Cuts to higher-education funding should be blamed not on the failures of the banks but on the burden of baby-boomers' pensions, an economist has said. Writing in The Times on 2 June, Anatole Kaletsky said that David Willetts, the universities and science minister, had got it right in his book The Pinch: How the Baby Boomers Took Their Children's Future - And How They Can Give it Back (2010). Some 86 per cent of the long-term fiscal pressure on Western nations is caused by the growth of public spending on health and pensions, Mr Kaletsky said, adding that young people "must vote for cuts" in these areas to preserve spending on other priorities. "Schools and universities are more important for a society's future than pensions, yet every democracy in the world has made the opposite judgement," he said. "I look forward to Oxford and Cambridge being turned into luxury old people's homes."
Historian Niall Ferguson did little to endear himself to colleagues in the field of ancient history when he suggested that the subject could be taught in primary school, on the grounds that ancient civilisations were simpler and thus easier for younger children to understand. The Guardian, reporting from the Hay Festival on 5 June, said the comments had "gone down like the proverbial knackered lift". The newspaper quoted Richard Miles, college lecturer in ancient and early medieval history at the University of Cambridge, as saying: "You could only think the ancient world was simple if you knew bugger all about ancient history."

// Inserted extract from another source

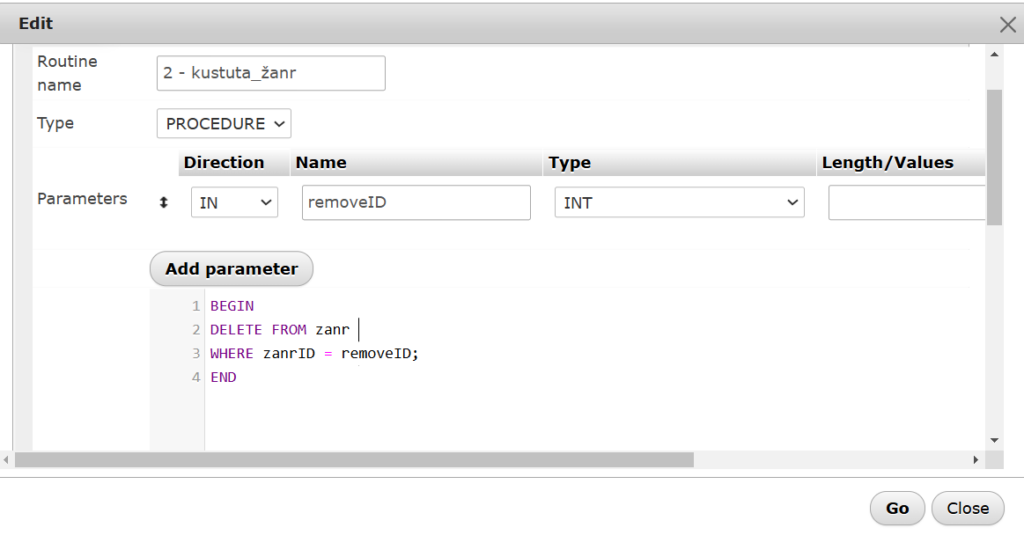The height and width of the screenshot is (550, 1024).
Task: Click the Routine name text field
Action: coord(271,73)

The new A* grade for A levels introduced this summer "will boost the chances of private-school students going to university", The Independent reported on 5 June. Rudolf Eliott Lockhart, head of research at the Independent Schools Council, compiled figures from examination boards that showed that if the system had been in place for last year's exams, 36.5 per cent of all A* grades would have gone to privately educated pupils, who make up 7 per cent of A-level student numbers. The new grade will be awarded to students who score more than 90 per cent in their exams.
Financial constraints have forced the University of St Andrews to defer a £46 million library refurbishment in favour of a modest £7 million makeover. The Scotsman reported on 5 June that the news was "greeted with fury by some students, a number of whom had to sit on the floor to study for their final-year exams last month due to lack of desk space". The revelation came just one week after Louise Richardson, the institution's principal, was criticised for a £4 million refurbishment of her official residence.

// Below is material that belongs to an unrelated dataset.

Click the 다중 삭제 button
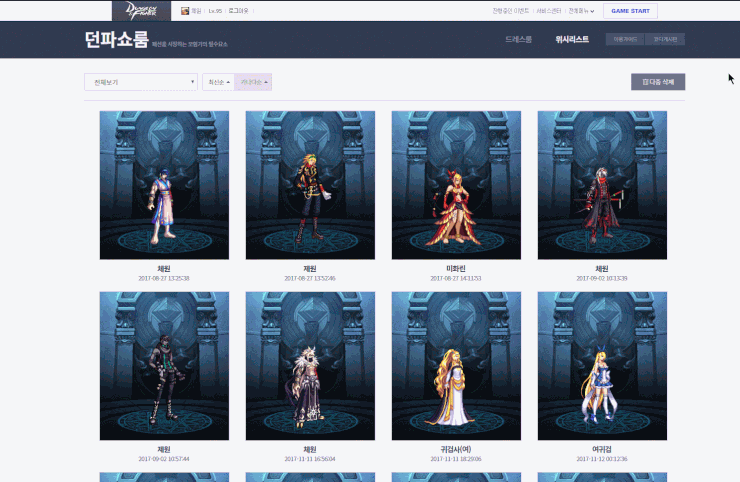Viewport: 740px width, 482px height. pos(657,82)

The government is to scrap Labour's academic diplomas for 16- to 19-year-olds, it was announced on 8 June. Nick Gibb, the schools minister, said development of the diplomas in science, humanities and languages, due to be introduced from September 2011, would cease immediately. This meant instant savings of about £1.77 million, plus further savings in the future, he said.

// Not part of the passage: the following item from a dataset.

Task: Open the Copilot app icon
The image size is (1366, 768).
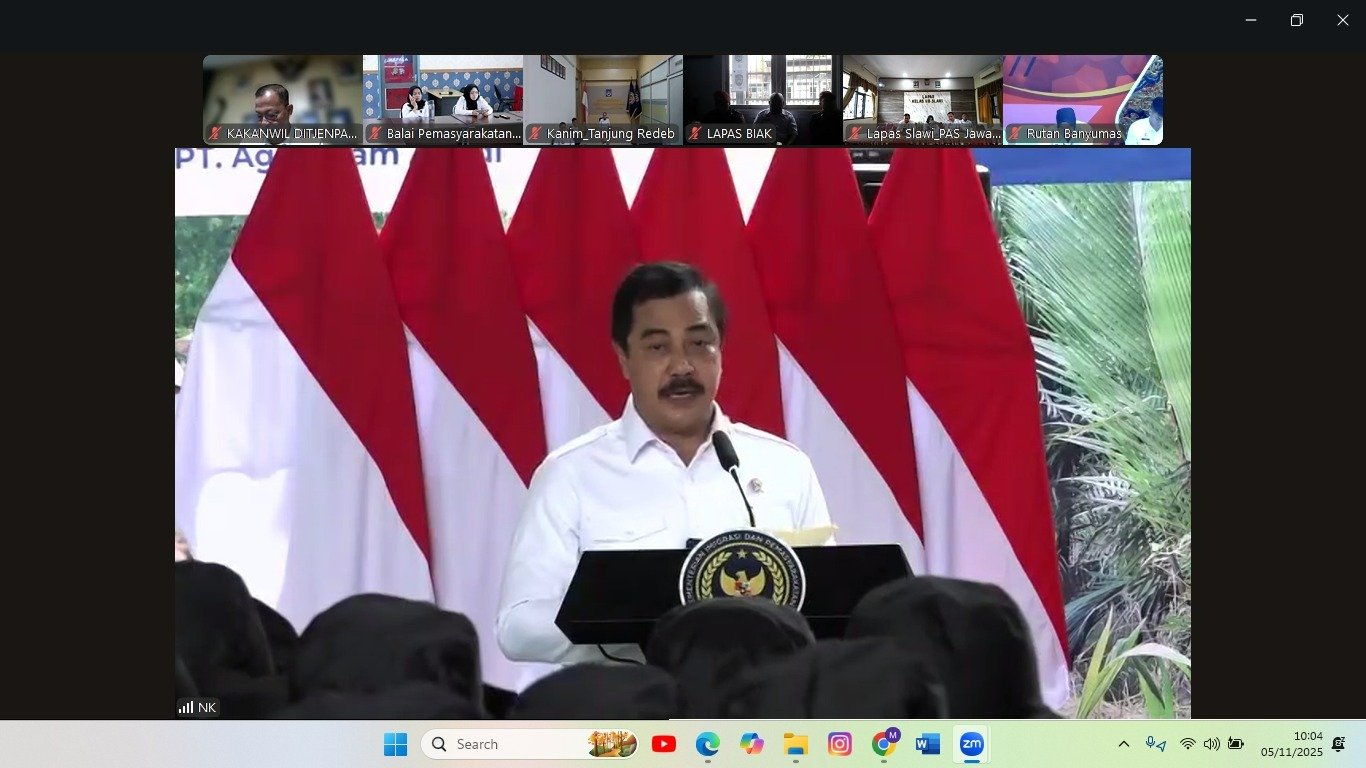Action: [752, 744]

Middlesex University's philosophy research centre looked set to be "transferred" to Kingston University as Times Higher Education went to press. The Centre for Research in Modern European Philosophy (CRMEP) was threatened with closure under controversial plans, but it looked likely to move, along with its four senior staff and its MA and PhD students, relaunching at Kingston in September. The football-style transfer is thought to have been negotiated between Kingston management and Middlesex philosophy staff. A statement from the two universities said: "Middlesex and Kingston universities have been in discussions over the transfer of postgraduate philosophy programmes and research, plus associated staff from Middlesex to Kingston. Those discussions are at an advanced stage and neither institution is able to comment further at this point." Peter Osborne, director of the CRMEP, said: "It demonstrates it is not impossible to have research-based philosophy in a post-92 institution." He argued that institutions at the forefront of widening participation must offer subjects such as philosophy, as it ensures those disciplines are open to students from beyond "one particular social class".